I would advise using a linear activation function for the reconstruction and providing the groundtruth image to the same loss in the same range as the input.

learnermaxRL commented 5 years ago

Are you talking about the x_r from decoder,should i use sigmoid on top of last layer in decoder output,, i am trying to train the model to learn the reconstruction of the image itself,so GT will be the same image `x_r,z,z_dist = net.forward(data)

print (x_r.shape)

    # print(data.shape)
    loss = lossFunction.forward(data,x_r,z,z_dist)
    loss.backward()
    optimizer.step()

` Is there anything else I need to do?

learnermaxRL commented 5 years ago

net = LSACIFAR10(input_shape=[3,128,128],code_length = 64,cpd_channels =100) lossFunction = LSALoss(cpd_channels=100)

DavideA commented 5 years ago

The sigmoid is not mandatory. I would advise not to use it.

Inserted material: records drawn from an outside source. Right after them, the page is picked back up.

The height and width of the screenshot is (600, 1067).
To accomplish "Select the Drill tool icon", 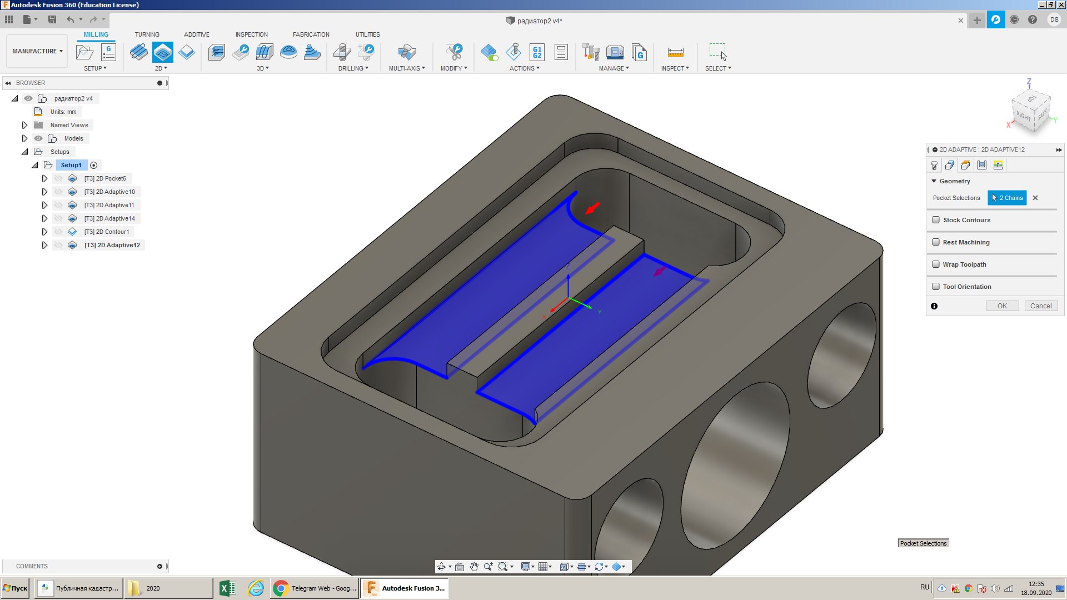I will point(342,52).
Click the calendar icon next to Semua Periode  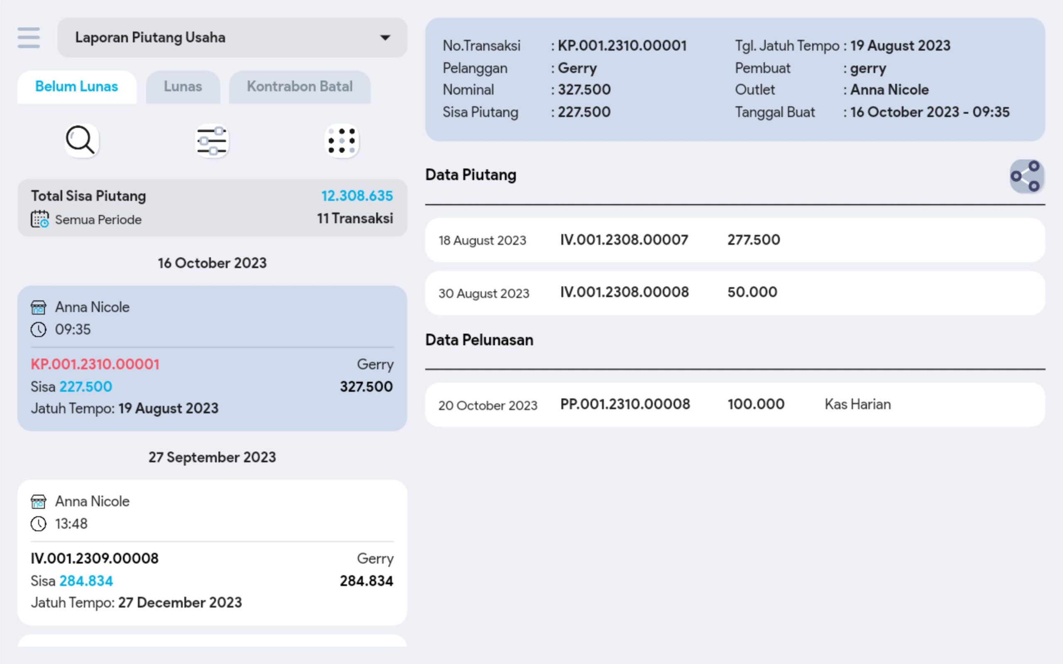[40, 219]
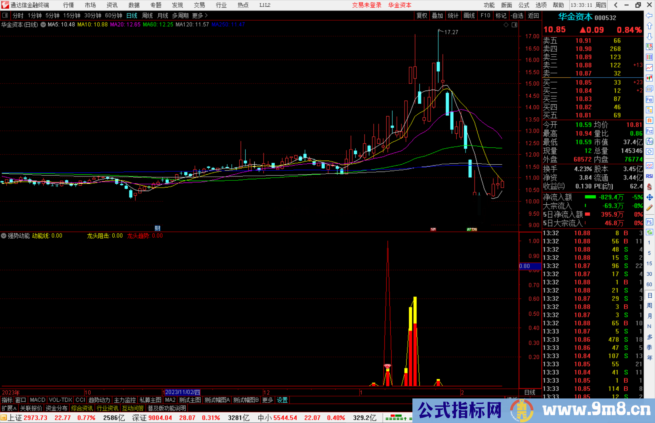Click the RSI indicator sidebar icon
The image size is (655, 423).
coord(649,176)
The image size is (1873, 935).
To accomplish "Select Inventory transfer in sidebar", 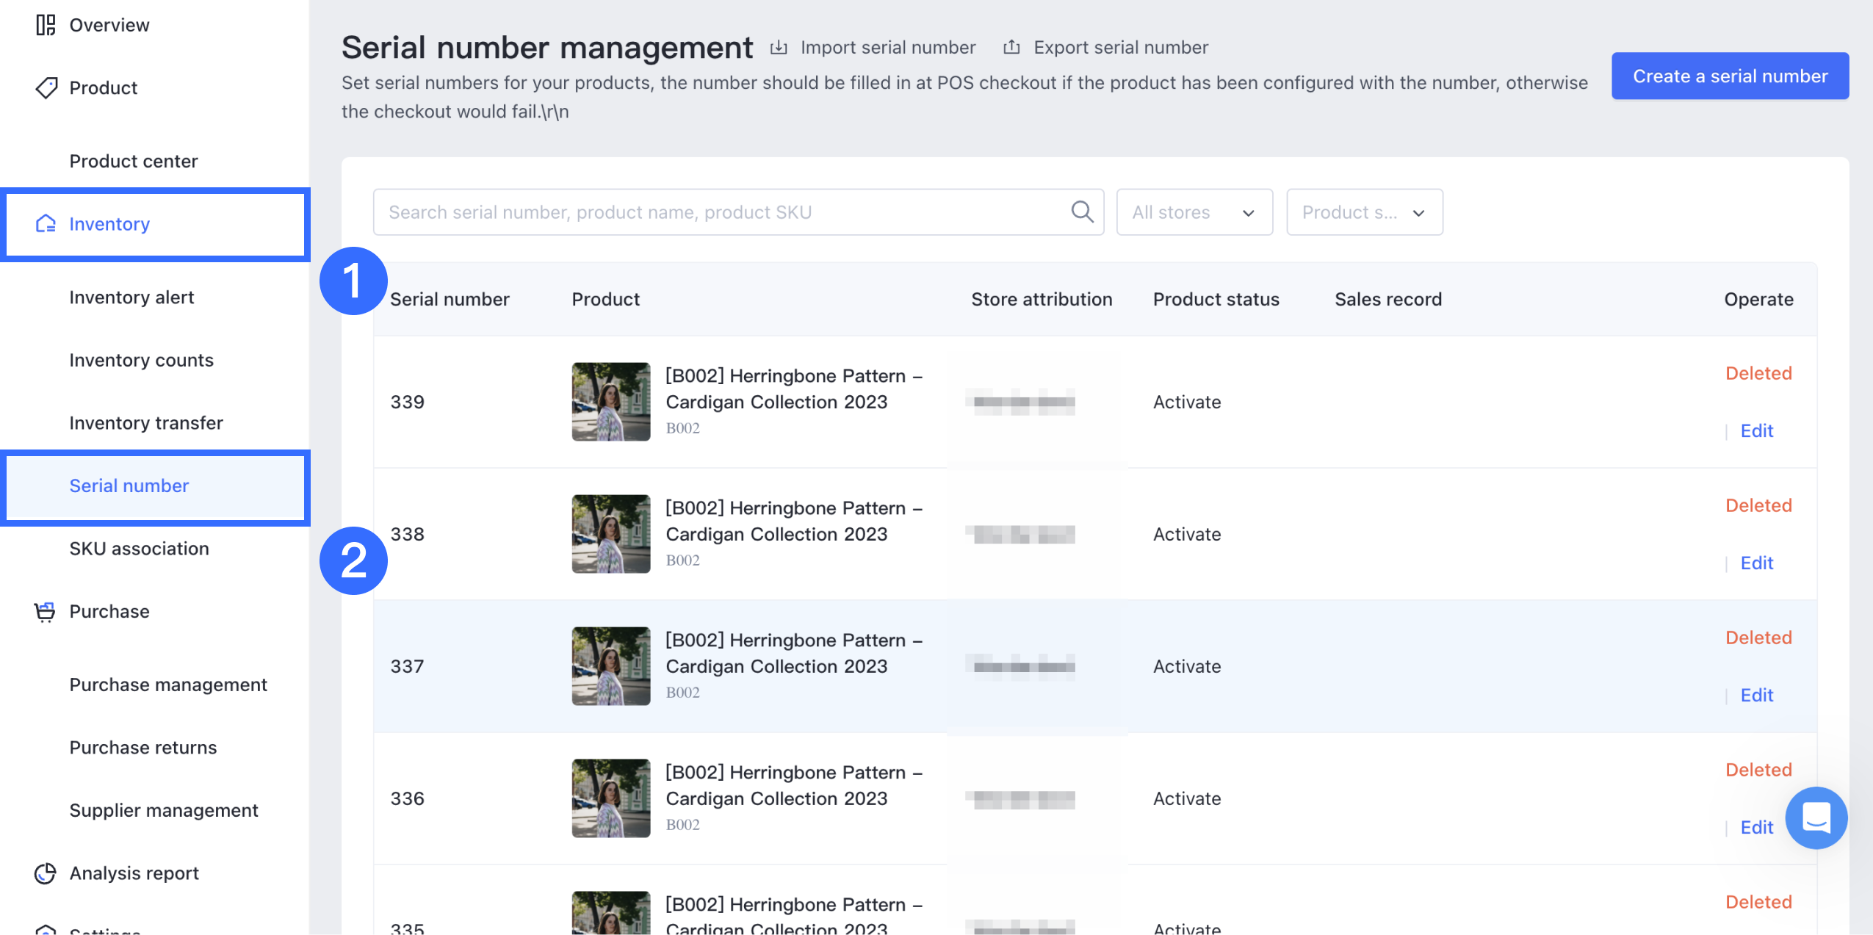I will (x=146, y=423).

The rest of the code seems fine. Would an [0-1] input deliver those reconstructions?

D

learnermaxRL commented 5 years ago

Sorry didnt understand that part,my input is already [0,1],its the reconstruction which has negative values

DavideA commented 5 years ago

Does the reconstruction loss go down?

learnermaxRL commented 5 years ago

How have you done the reconstruction of image,as in what was your input range in cifar images for instance and what was the activation function of decoder and range of reconstructed output?

learnermaxRL commented 5 years ago

It has high values ~2500,since i am using sigmoid the learning is pretty slow,i suspect the gradients are very less due to higher output before sigmoid.After 100 epochs on dataset of size 1400 with batch size 64 the loss only decrease by approx 50 units.

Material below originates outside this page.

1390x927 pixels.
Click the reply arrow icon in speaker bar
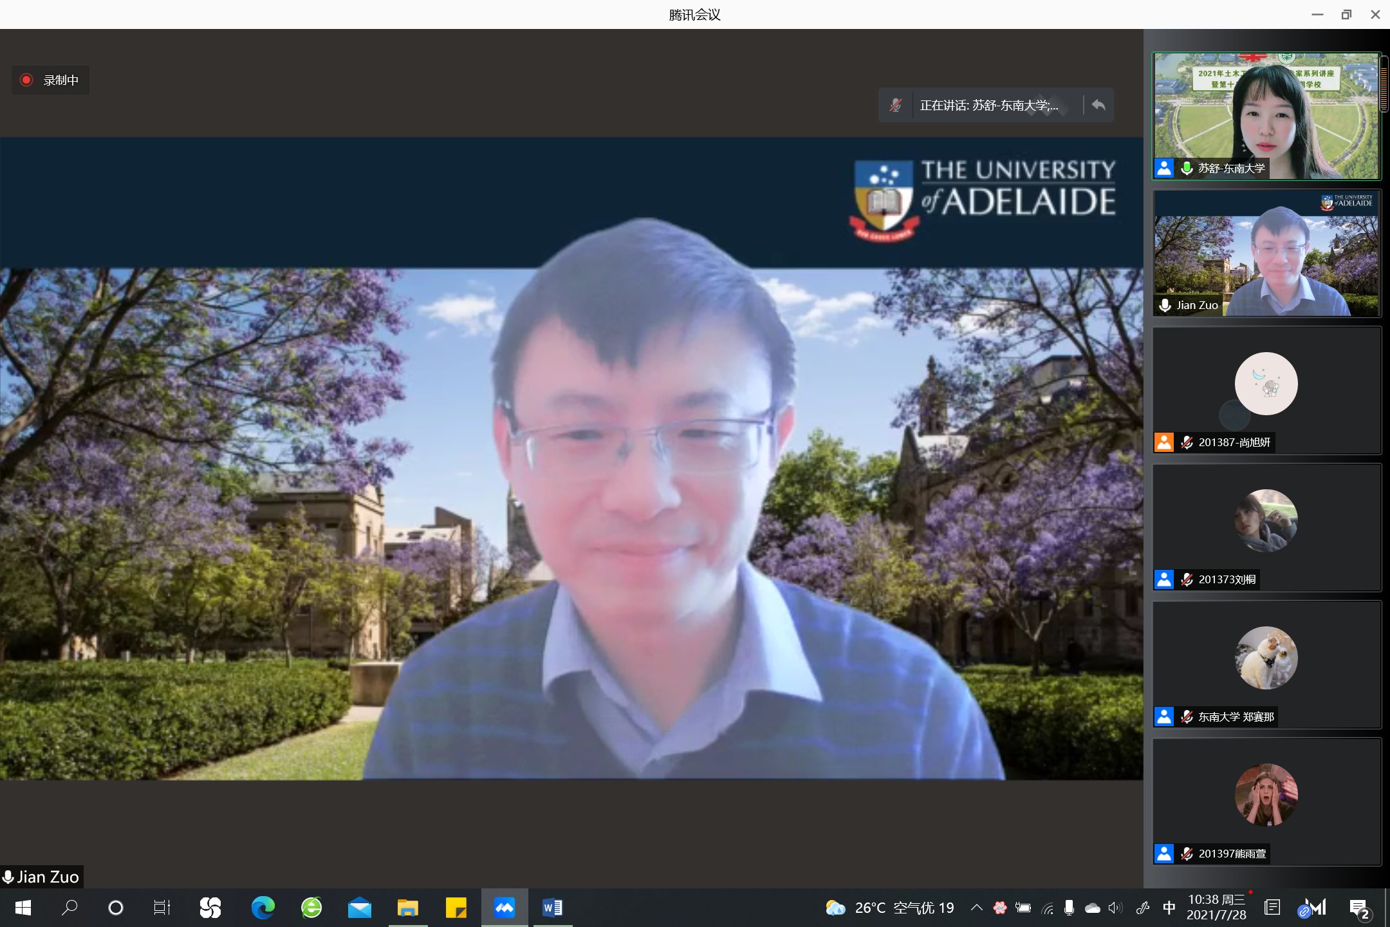[1098, 105]
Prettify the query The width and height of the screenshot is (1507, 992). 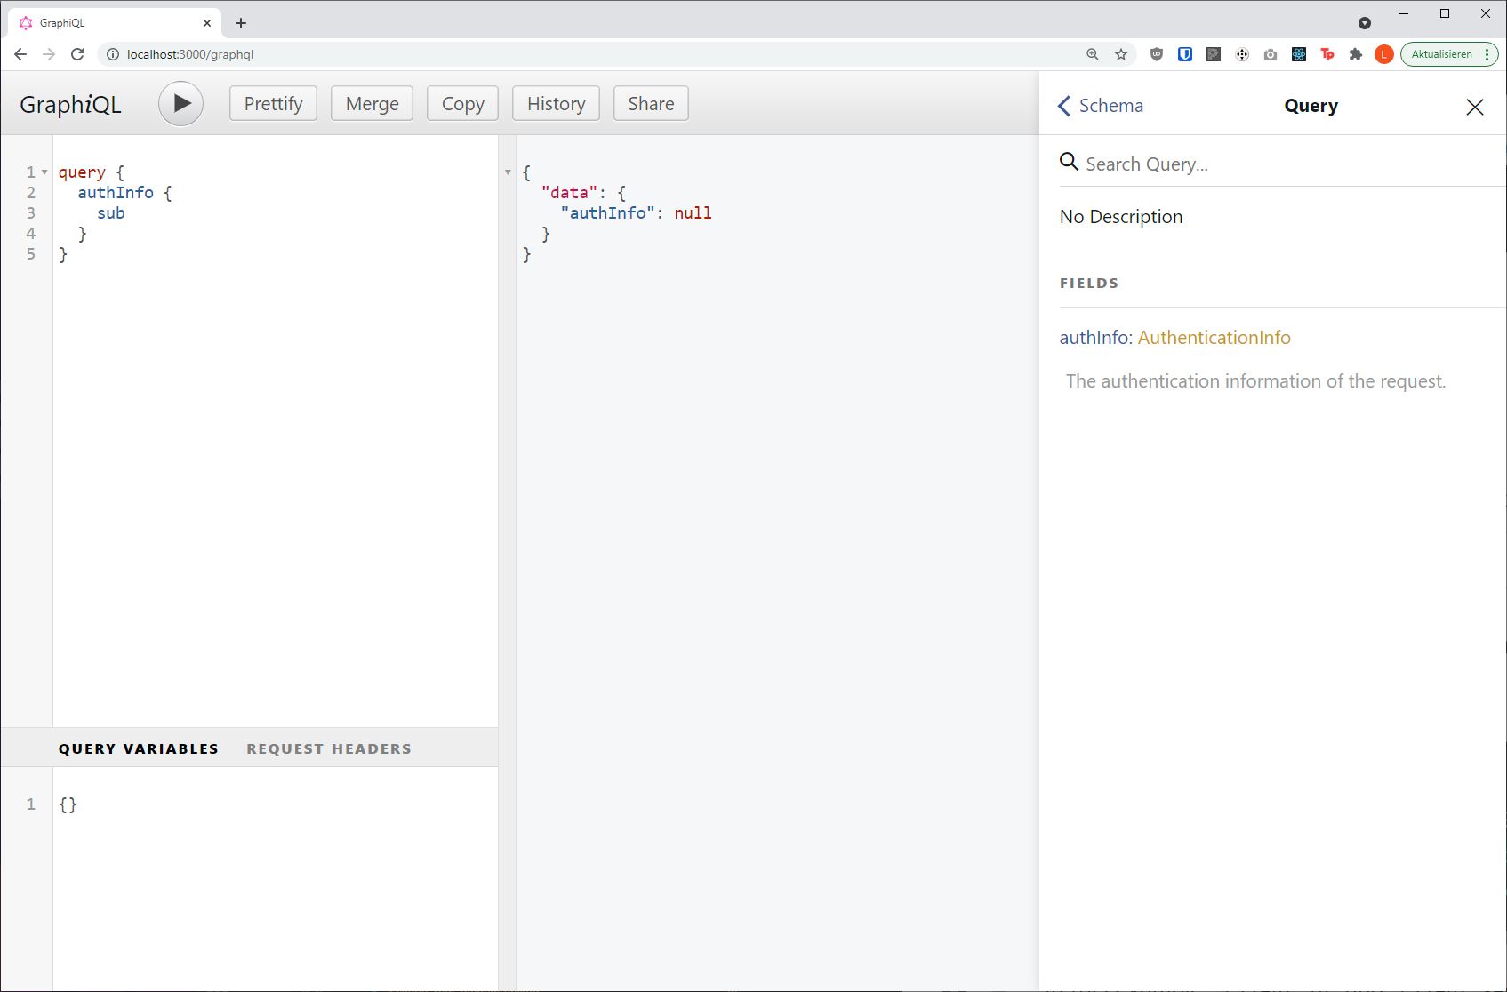tap(272, 103)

Can you guide me as to what have you done

DavideA commented 5 years ago

1) range of CIFAR-10 images: [0-1] 2) decoder activation function: None 3) range of the reconstruction: approximately [0-1]

learnermaxRL commented 5 years ago

I see ,but how come the values are negative in my case,i mean weights arent negative,my input [0,1] no non linearity applied on top of your code,what is going wrong here?

DavideA commented 5 years ago

I saw you are using 128x128 images. The number of downsampling in the model is tuned on 32x32 images. You might then have a huge linear layer before the bottleneck of the autoencoder, with many parameters slowing down learning.

As for the negative values, it is really weird. I would try optimizing the reconstruction loss only (plain autoencoder) and see if the problem fades.

learnermaxRL commented 5 years ago

Thanks,I ll let you know the progress,let me lighten up the model a bit.. :)

DavideA commented 5 years ago

Keep in mind that, if I am right, the best way to lighten up the model would be to add downsample and upsample blocks.

learnermaxRL commented 5 years ago

Yeah sure will do,but how do I deal with reconstruction with negative values,using sigmoid is the last option I would prefer.Any help?

Did you encounter negative values while reconstruction ,if yes how did you deal with it,(apart from using activation),is standardizing the x_r right at inference time/validation time?